BERLIN (Reuters) – Chancellor Angela Merkel has told lawmakers in her conservative party that she expects a lockdown in Germany to curb the spread of the coronavirus to last until the start of April, top-selling Bild daily cited participants at the meeting as saying.
“If we don’t manage to stop this British virus, then we will have 10 times the number of cases by Easter. We need eight to 10 more weeks of tough measures,” Bild quoted Merkel as saying.
Three participants of the meeting told Reuters that Merkel had not explicitly spoken of an extension of the lockdown until April and that she had not warned of a tenfold increase in infection numbers in Germany.
“Merkel said the coming eight to ten weeks would be very hard if the British variant spreads to Germany,” one of the people said, adding the chancellor had referred to a tenfold surge in infection numbers in Ireland due to the new variant.
Germany had tightened a national lockdown last week and extended it until the end of January amid fears that the more transmissible variant of the virus first discovered in Britain may put additional strain on struggling hospitals.
On Tuesday, the Robert Koch Institute (RKI) for infectious diseases reported 12,802 new coronavirus cases.

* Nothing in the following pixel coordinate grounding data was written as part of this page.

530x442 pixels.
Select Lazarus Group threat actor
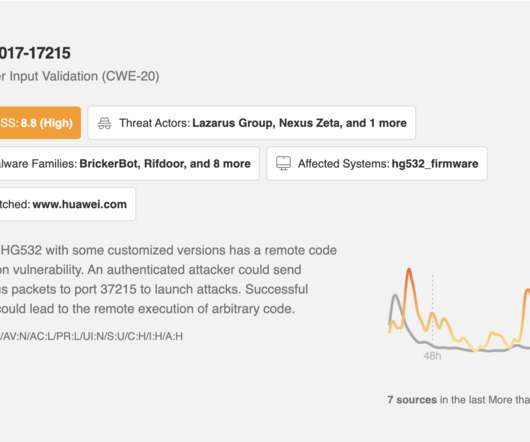pyautogui.click(x=233, y=123)
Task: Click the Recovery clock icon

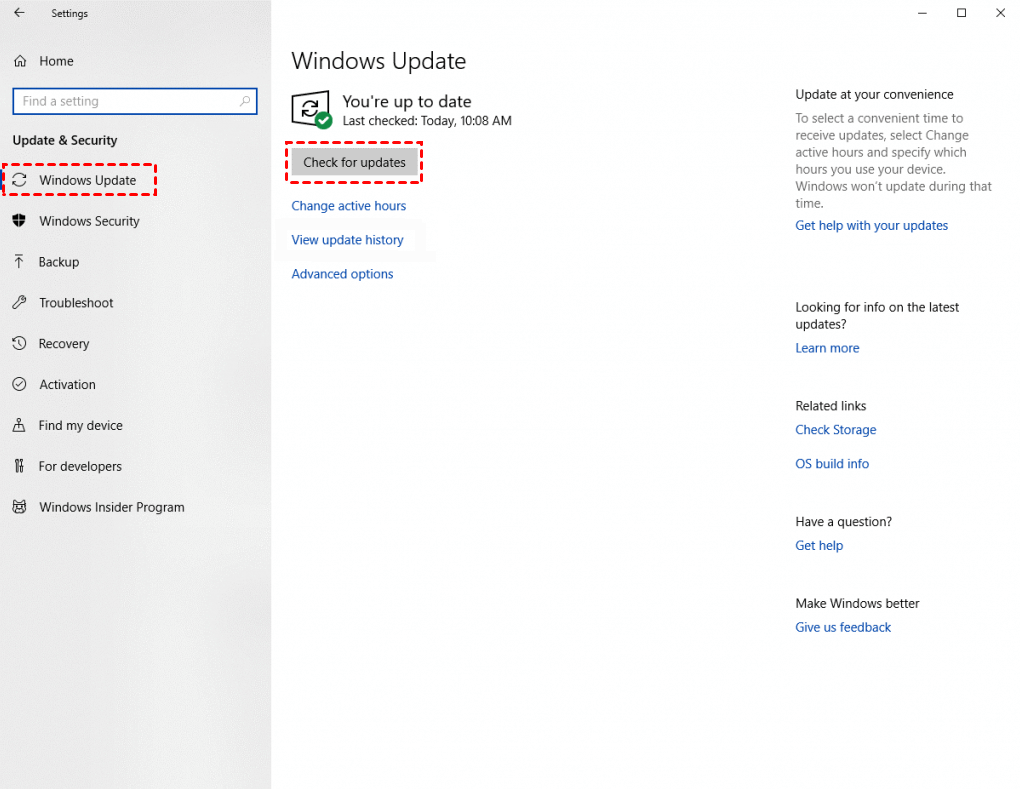Action: tap(19, 344)
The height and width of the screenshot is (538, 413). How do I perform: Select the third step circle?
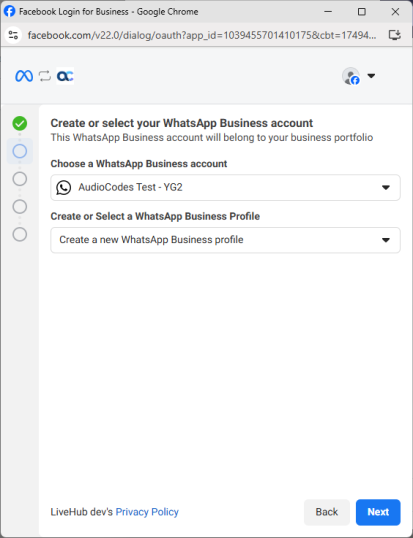[x=20, y=179]
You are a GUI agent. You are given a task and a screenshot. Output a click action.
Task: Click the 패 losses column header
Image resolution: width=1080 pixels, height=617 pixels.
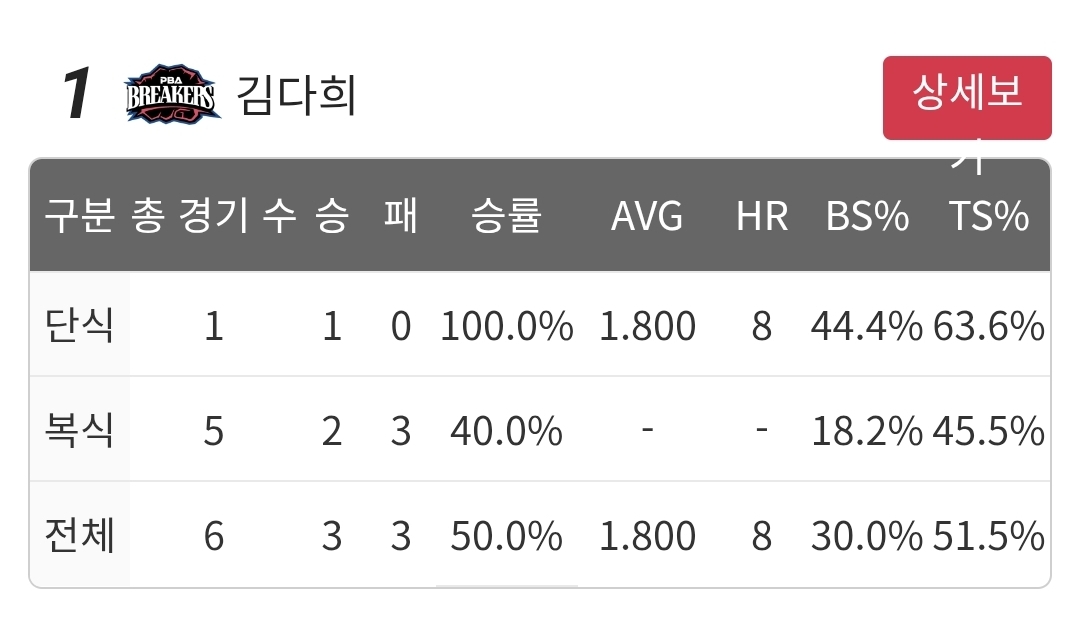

The COVID-19 death toll rose by 891 according to the RKI, bringing the overall total of deaths to 41,577.
Europe’s largest economy aims to be able to limit the spread of the virus until enough of its population has been vaccinated to achieve herd immunity.
The premier of the southern state of Bavaria, Markus Soeder, called for a discussion on introducing obligatory vaccinations for nursing home staff as many of those working in homes did not plan to get jabs against COVID-19.